What to produce: In the piece about a stay in Amman, return everything from "The soundtrack to" down to "kind of place!", copied word for word.

[Text excerpt — start]

Hearing that I would go to Amman, many warned that it would be uber-boring, and that there is nothing to see there. Seeing buildings with perfect limestone façades, no higher than four floors, and hearing no noise, I freaked out, I was going to be stuck in this city for ten whole days ...
I was lucky to meet and reconnect with people who took me around the city, Amman is now on my list of my favorite cities.
The soundtrack to the trip was the voice of Makadi Nahas whom I was lucky to catch in concert at Courtyard a lounge hidden in the lovely Shmeisani district where my friend lives.
In the horizon the mountain neighbourhoods have little two storey limestone houses with gardens, and you could see their lights twinkling from the terrace of Books@cafe or simply Books as Ammanis call it, a bookstore, lounge, bar, cafe mix, 70s wall art, a relaxed artsy crowd, lots of scarves and curls, chairs with different but matching colors, a jazzist and her microphone on the lounge wall, just my kind of place!
Books is off Rainbow street where all the hip-spots are and that may be the only street where cool spots are concentrated, and I didn't mind that. The beauty of Amman is in its mystery, the coolest hangouts are hidden away in residential neighbourhoods, and fancy restaurants look like houses from the outside and are as welcoming when you go in (Levant, Romero, Fakhr El Din).
Even art centers are hidden in the mountains and one feels as if intruding on someone's private art collection in their home, that's exactly how I felt when I knocked on the doors of Darat Al Funun.

[Text excerpt — finish]
[Listed records — start]

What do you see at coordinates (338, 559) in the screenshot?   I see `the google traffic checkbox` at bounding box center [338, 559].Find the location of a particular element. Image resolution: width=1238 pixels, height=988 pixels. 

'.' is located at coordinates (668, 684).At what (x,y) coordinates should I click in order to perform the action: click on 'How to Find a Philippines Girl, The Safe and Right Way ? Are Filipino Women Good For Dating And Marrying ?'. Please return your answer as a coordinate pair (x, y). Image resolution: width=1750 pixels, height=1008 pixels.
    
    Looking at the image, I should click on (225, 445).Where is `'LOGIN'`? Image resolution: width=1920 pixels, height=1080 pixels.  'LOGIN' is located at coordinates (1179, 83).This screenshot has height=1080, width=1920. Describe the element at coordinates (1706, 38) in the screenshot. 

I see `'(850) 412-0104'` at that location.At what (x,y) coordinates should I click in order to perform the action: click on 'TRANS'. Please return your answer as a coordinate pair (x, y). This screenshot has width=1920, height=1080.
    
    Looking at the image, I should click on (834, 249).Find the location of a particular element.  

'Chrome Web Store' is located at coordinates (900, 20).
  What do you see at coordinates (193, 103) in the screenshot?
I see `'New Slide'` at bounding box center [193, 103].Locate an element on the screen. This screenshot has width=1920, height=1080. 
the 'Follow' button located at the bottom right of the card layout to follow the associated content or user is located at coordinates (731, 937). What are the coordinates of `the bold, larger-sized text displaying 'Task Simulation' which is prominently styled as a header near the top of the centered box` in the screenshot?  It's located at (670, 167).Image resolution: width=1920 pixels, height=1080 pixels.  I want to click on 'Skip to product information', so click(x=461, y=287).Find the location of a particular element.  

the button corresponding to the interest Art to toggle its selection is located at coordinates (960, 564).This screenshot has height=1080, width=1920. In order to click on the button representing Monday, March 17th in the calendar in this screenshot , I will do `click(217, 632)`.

[Listed records — finish]

Solution for this problem:
The soundtrack to the trip was the voice of Makadi Nahas whom I was lucky to catch in concert at Courtyard a lounge hidden in the lovely Shmeisani district where my friend lives.
In the horizon the mountain neighbourhoods have little two storey limestone houses with gardens, and you could see their lights twinkling from the terrace of Books@cafe or simply Books as Ammanis call it, a bookstore, lounge, bar, cafe mix, 70s wall art, a relaxed artsy crowd, lots of scarves and curls, chairs with different but matching colors, a jazzist and her microphone on the lounge wall, just my kind of place!